Physical simulation of refining process optimization for bottom argon blowing in a 250 t ladle

The influence of different permeable brick layout parameters,gas flowrate,feeding location and change in permeability of permeable bricks,on the refining effect was investigated by using water model experiment according to the prototype of a 250 t ladle with bottom argon blowing. It is shown that the mixing time of liquid steel with an arrangement of two permeable bricks at 0.75R(the position from the center of the ladle bottom to permeable bricks is 0.75 times the radius R of the ladle bottom) is shorter than that of permeable brick arrangements at 0.64 R and 0.5R,but this permeable brick arrangement results in a serious erosion of the ladle wall.Moreover,the mixing time of liquid steel with an arrangement of two permeable bricks at larger angles(135°,180°) is shorter than that at smaller angles(45°,90°).
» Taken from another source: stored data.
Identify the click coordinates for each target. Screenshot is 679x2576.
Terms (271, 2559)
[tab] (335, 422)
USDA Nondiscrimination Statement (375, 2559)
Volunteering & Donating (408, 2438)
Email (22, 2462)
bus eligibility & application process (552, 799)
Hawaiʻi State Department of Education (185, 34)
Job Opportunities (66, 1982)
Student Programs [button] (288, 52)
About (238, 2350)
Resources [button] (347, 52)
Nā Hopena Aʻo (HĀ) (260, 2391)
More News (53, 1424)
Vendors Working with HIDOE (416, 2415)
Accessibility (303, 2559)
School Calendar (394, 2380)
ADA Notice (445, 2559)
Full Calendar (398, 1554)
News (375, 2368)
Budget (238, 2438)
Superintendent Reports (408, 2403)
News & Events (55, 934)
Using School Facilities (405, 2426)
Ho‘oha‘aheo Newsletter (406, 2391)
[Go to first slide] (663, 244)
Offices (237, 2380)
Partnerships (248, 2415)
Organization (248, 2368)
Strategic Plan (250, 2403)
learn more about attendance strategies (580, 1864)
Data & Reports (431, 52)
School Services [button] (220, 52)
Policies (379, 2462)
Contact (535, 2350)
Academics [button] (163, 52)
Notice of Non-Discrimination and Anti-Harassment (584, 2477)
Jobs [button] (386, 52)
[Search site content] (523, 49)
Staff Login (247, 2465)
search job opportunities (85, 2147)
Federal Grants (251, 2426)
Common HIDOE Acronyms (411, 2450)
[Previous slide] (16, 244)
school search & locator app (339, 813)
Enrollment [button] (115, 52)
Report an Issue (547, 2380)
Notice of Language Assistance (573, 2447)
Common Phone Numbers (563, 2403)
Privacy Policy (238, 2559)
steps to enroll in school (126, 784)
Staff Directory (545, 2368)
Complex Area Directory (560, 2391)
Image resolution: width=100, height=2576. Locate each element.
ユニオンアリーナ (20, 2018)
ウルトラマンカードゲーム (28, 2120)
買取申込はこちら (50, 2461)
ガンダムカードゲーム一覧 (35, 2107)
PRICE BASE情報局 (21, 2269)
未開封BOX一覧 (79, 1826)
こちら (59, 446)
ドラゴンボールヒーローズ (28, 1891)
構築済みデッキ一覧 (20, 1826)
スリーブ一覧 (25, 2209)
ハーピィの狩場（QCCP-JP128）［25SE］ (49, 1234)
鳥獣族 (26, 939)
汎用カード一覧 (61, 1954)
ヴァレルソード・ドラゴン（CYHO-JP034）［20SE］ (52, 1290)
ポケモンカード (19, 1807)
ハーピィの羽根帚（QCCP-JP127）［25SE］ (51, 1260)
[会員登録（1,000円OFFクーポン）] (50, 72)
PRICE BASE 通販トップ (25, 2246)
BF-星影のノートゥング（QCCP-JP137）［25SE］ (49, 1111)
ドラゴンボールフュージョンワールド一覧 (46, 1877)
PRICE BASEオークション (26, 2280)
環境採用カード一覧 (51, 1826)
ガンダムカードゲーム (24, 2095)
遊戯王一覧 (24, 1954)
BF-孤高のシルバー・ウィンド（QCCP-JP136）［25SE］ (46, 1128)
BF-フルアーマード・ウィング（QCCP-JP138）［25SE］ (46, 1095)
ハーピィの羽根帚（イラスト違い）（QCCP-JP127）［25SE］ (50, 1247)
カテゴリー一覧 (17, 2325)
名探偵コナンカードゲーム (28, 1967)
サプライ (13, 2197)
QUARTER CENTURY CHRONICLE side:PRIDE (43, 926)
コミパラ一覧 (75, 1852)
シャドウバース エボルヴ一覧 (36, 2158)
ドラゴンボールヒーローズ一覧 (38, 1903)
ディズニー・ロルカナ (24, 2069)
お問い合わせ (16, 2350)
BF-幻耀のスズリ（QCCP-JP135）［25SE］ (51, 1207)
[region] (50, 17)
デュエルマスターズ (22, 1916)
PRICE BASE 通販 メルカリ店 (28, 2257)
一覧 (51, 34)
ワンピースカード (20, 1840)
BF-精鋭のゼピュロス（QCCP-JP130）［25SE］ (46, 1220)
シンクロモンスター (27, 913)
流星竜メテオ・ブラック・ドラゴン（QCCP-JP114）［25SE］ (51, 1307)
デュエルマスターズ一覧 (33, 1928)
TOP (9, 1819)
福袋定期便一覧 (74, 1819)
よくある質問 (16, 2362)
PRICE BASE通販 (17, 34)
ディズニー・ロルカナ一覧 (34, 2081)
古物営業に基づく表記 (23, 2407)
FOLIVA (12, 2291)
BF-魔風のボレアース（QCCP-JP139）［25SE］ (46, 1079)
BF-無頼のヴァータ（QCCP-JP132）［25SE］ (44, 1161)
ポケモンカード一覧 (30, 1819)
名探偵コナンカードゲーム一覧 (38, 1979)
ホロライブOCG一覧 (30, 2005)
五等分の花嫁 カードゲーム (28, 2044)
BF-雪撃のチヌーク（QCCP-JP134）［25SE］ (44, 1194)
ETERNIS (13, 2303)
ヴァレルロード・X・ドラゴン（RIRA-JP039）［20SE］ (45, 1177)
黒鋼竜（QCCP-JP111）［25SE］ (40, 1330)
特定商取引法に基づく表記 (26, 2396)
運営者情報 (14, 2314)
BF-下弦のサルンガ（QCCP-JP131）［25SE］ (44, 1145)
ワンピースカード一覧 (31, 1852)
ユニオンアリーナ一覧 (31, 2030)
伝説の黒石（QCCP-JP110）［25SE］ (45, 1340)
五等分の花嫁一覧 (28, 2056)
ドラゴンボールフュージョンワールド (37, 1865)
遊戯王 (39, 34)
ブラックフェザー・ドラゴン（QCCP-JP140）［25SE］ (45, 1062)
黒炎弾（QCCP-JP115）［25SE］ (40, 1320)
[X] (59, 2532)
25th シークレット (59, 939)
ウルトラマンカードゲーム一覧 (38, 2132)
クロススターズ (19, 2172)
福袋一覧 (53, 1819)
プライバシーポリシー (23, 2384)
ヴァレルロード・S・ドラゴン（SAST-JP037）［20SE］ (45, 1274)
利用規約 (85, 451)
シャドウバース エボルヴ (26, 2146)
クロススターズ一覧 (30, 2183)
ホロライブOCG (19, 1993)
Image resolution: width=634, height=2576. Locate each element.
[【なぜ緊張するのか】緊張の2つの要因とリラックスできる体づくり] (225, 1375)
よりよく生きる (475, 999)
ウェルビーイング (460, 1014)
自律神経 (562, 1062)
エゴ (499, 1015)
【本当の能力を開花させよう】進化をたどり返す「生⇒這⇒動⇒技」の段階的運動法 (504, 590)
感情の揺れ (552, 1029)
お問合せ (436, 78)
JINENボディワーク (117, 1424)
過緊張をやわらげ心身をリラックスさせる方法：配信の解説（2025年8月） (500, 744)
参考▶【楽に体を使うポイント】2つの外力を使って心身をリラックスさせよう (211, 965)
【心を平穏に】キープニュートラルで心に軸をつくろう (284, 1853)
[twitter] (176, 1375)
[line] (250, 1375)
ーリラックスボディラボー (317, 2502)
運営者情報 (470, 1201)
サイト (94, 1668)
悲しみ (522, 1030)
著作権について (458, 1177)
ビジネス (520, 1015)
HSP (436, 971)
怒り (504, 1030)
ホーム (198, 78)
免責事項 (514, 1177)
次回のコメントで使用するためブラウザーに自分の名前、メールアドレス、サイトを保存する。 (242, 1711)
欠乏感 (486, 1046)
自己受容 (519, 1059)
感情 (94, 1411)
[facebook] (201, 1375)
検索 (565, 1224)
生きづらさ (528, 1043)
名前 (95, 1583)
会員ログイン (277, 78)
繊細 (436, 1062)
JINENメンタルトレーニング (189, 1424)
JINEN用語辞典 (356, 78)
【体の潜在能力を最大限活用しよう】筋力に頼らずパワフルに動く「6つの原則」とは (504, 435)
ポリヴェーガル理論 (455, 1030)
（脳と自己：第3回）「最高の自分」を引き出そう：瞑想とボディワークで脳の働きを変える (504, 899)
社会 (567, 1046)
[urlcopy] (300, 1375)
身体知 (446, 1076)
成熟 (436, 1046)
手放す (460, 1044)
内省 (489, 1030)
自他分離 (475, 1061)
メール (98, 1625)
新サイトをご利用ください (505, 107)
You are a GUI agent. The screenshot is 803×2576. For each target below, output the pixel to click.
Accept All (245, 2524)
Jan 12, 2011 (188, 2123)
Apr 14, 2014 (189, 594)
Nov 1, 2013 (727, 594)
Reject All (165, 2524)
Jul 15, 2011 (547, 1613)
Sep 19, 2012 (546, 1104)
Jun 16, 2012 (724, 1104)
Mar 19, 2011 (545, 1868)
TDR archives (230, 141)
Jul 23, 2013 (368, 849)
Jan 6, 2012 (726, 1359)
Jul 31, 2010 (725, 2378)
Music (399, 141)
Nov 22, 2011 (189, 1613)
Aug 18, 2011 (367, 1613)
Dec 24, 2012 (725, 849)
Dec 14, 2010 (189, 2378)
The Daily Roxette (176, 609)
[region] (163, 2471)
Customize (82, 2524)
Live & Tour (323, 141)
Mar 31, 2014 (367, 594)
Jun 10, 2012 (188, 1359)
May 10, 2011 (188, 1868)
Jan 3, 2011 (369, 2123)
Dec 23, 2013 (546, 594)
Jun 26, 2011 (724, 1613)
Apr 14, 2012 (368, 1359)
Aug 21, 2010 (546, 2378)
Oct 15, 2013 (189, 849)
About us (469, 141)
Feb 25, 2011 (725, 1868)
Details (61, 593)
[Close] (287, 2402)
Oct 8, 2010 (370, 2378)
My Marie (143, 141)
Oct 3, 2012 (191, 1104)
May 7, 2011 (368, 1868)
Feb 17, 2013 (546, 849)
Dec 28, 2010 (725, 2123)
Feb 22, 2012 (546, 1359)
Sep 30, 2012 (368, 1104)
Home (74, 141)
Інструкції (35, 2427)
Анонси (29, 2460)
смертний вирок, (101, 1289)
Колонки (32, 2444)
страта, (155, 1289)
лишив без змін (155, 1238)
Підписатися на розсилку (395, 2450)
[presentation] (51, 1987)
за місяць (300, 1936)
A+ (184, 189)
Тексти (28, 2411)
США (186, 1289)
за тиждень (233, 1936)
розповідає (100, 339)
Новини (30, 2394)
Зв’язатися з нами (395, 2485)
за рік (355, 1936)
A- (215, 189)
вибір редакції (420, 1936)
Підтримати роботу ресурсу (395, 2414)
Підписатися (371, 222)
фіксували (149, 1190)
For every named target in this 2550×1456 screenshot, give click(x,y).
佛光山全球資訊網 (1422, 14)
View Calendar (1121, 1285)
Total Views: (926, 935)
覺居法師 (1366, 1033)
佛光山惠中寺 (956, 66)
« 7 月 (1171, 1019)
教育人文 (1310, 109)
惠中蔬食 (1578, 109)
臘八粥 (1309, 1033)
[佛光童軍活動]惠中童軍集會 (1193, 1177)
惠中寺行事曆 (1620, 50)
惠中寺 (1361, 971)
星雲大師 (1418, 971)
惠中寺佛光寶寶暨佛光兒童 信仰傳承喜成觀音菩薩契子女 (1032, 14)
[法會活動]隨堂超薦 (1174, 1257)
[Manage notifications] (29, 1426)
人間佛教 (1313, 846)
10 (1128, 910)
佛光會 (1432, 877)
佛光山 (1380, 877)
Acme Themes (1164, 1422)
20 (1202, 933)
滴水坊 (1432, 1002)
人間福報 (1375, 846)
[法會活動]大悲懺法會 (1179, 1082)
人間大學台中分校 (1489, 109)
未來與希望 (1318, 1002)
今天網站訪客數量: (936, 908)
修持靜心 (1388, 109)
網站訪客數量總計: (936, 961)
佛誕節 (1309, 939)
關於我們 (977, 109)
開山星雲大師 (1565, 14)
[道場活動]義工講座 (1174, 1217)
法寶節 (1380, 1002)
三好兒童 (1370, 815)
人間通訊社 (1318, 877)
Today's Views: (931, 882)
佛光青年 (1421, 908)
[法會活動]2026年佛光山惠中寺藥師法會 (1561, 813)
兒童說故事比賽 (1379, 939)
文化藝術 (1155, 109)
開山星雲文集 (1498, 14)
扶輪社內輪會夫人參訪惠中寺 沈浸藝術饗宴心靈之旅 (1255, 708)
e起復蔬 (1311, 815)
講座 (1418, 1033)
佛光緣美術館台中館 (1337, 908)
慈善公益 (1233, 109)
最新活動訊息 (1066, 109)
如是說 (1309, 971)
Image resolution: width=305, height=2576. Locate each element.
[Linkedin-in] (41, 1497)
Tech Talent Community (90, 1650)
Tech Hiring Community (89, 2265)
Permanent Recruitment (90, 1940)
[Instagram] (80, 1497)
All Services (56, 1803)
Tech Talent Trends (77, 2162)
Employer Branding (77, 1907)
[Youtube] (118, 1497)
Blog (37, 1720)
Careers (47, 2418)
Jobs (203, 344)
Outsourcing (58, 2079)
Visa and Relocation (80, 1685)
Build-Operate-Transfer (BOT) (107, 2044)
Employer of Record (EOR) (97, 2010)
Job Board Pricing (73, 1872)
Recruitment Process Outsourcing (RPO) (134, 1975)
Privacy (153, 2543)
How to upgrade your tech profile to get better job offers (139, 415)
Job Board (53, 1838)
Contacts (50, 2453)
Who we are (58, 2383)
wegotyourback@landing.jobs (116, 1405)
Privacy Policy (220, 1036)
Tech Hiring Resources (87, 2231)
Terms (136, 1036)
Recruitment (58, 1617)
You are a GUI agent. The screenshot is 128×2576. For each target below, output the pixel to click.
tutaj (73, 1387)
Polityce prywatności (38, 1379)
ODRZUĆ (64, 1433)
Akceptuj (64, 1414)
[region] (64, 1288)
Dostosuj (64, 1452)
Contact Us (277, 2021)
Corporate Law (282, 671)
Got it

Thus the 0.64R-180° arrangement of two permeable bricks is the optimal solution. When material for liquid steel refining is added above permeable bricks or in the perpendicular bisector zone of the connection line of two permeable bricks,the mixing time of liquid steel is the shortest. The optimal bottom gas-blowing flowrate is 67 to 70 m₃·h^-1,which can meet the clean steel production requirement,i. e.,the mixing time of liquid steel is short,slag entrapment can be avoided,and the gas mixing energy can fully be used. The mixing time of liquid steel under the condition of permeable brick clogging prolongs and two bare bright circles with different sizes form in top liquid steel,which increases the erosion of the ladle wall refractory and reduce the mixing effect and cleanliness of liquid steel.